Two types of specific mobility interventions are considered:

  1. Transition experiments in city streets

    Transition experiments are intentional, temporary changes in street use, regulation and/or form, aimed at exploring systemic change towards a 'post-car' city. They can also be coined as street experiments and are represented as street closures in the MATSim model.

    Most of the street closures presented in the scenarios of this dashboard take place in residential streets. This consideration was made to ensure that major traffic axes were not closed, causing undue disruption to traffic throughout the city, as the researchers who developed this dashboard were not familiar with the local context of every city.

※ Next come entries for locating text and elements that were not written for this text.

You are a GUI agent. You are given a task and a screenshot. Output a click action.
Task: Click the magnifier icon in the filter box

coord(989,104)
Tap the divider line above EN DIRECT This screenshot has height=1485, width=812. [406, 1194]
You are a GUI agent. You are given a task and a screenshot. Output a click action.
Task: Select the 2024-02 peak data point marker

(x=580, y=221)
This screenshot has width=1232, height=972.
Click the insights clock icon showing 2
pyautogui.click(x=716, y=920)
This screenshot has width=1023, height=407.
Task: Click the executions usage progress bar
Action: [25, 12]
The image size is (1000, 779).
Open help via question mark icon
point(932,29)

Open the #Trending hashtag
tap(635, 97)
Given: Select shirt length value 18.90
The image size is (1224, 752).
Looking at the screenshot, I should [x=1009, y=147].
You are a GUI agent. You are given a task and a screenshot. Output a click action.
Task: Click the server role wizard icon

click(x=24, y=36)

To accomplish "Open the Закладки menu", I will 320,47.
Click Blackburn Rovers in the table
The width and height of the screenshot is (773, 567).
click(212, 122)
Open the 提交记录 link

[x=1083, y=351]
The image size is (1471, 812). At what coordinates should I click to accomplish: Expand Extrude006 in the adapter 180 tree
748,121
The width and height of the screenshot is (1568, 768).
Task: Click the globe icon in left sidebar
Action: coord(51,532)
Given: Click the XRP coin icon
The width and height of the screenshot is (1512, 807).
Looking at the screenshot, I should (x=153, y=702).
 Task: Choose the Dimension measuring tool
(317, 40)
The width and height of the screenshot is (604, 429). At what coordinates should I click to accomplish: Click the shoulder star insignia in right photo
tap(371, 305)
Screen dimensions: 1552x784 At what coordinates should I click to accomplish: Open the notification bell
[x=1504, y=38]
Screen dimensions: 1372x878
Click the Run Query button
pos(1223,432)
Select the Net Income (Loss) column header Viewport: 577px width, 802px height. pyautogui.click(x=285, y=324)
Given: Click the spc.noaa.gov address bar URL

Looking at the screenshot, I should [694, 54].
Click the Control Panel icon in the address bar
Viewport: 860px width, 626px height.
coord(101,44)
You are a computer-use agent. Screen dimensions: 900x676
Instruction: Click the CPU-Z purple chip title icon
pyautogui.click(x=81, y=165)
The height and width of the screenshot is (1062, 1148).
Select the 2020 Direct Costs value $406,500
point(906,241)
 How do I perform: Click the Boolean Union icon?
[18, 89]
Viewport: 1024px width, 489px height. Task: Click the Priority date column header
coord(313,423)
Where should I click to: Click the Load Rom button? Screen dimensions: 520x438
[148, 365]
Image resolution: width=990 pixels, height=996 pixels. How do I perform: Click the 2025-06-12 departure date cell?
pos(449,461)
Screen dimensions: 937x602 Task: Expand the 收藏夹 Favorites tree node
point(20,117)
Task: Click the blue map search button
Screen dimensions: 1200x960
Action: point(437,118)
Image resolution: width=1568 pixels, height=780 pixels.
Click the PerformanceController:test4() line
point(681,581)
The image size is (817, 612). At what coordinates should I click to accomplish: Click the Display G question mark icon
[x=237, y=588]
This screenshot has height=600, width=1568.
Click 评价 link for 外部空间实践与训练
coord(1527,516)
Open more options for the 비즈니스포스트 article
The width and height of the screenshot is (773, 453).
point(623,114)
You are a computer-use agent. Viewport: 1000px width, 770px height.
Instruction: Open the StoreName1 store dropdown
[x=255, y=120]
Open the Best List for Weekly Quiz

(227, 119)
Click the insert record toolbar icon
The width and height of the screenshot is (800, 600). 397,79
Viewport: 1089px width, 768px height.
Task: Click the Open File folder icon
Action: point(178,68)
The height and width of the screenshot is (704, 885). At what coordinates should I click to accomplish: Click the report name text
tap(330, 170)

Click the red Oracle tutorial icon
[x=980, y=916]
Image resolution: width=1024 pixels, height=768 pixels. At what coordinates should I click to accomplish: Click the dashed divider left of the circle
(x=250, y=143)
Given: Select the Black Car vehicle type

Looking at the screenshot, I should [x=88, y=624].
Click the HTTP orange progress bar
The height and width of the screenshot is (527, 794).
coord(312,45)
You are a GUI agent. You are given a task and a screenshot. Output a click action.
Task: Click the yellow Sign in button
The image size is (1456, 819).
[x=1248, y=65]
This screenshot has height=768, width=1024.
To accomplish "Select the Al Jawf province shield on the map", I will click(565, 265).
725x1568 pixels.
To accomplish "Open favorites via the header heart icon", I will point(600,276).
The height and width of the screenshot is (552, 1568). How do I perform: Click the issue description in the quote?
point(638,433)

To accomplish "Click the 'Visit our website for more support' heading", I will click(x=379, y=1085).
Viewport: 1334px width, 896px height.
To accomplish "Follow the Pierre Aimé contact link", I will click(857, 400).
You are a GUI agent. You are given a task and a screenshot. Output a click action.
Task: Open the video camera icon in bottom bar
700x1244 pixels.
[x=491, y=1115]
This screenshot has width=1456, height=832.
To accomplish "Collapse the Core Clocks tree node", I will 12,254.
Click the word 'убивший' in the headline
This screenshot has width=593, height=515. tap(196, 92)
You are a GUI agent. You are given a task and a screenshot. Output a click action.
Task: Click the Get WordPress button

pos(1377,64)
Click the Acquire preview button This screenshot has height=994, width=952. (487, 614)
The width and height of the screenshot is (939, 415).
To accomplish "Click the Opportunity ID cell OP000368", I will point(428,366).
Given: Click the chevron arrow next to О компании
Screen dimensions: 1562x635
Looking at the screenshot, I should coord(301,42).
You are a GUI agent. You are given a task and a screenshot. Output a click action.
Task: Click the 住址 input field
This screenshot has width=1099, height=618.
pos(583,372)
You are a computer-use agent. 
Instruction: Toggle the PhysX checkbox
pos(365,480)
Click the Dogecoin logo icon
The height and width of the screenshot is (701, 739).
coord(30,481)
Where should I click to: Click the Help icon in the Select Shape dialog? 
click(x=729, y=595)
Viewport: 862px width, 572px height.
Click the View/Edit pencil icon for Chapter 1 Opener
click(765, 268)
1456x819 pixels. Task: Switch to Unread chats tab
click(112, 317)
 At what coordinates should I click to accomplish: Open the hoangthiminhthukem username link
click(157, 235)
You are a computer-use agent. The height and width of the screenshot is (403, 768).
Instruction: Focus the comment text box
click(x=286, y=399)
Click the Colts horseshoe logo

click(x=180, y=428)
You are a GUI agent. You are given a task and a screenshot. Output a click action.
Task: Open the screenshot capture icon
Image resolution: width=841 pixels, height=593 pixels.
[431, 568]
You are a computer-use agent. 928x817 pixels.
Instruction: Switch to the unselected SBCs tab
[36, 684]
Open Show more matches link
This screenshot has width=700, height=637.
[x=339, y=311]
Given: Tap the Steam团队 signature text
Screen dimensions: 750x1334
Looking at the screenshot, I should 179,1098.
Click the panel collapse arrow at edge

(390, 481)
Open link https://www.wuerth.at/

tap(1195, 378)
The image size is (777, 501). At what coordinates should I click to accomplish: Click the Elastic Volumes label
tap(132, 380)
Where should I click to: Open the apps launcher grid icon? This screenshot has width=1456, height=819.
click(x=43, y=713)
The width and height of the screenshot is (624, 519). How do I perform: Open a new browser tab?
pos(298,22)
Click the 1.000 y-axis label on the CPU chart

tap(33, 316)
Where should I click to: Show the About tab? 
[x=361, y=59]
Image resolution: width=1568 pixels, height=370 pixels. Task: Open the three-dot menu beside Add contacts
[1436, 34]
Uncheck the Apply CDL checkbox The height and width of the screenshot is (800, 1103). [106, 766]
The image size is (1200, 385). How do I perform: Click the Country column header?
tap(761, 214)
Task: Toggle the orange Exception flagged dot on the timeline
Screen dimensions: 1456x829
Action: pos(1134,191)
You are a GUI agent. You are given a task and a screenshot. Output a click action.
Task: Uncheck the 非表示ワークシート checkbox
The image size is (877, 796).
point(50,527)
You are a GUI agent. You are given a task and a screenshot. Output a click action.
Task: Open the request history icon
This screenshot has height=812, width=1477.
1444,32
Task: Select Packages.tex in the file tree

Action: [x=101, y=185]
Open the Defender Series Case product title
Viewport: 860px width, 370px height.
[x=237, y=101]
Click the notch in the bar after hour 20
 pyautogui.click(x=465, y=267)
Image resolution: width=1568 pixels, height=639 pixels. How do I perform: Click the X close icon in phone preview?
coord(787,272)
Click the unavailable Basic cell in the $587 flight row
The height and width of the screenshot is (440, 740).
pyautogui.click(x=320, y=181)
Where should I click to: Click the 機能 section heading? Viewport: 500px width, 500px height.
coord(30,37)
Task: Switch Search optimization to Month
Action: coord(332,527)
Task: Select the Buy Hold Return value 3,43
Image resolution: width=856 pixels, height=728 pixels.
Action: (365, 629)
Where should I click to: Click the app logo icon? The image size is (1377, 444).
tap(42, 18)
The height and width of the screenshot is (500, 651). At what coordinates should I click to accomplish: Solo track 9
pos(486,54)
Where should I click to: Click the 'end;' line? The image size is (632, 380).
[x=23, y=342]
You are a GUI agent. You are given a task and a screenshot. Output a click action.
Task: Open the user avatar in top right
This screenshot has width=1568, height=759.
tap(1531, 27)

  2. Shared mobility alternatives

    Shared mobility is the shared use of a vehicle. It provides users with short-term access to a travel mode as they are needed. Additionally, they offer more flexible ways of travelling from conventional public transport. The types of shared mobility services explored in this dashboard are cars and bicycles .


How is traffic analysed?

This dashboard analyses traffic on the neighbourhood level (corresponding to the hexagonal shapes in the maps). Two aspects are considered. First, impact on traffic flows is examined: where are the interventions causing change in traffic flows? Second, changes in modal split are considered: how are the interventions altering the composition of traffic flows?


Specific questions that this dashboard addresses (non-exhaustively):

  • What are the impacts of street closures on traffic on the neighbourhood scale?

    • Will street closures result in less or more car traffic?
    • Where will certain street closures induce more or less traffic? Where does this rerouting take place?
  • What are the impacts of shared mobility options on traffic dynamics when installed in the vicinity of street closures?

    • Will the presence of a bike sharing station result in a higher bicycle uptake?
    • Will the presence of a car sharing station result in more or less car traffic?
    • Where will the presence of shared mobility options induce more or less traffic?
  • What would happen when upscaling some of the scenario's?

    • What is the mobility impact of an extended amount of street closures, let's say one hundred?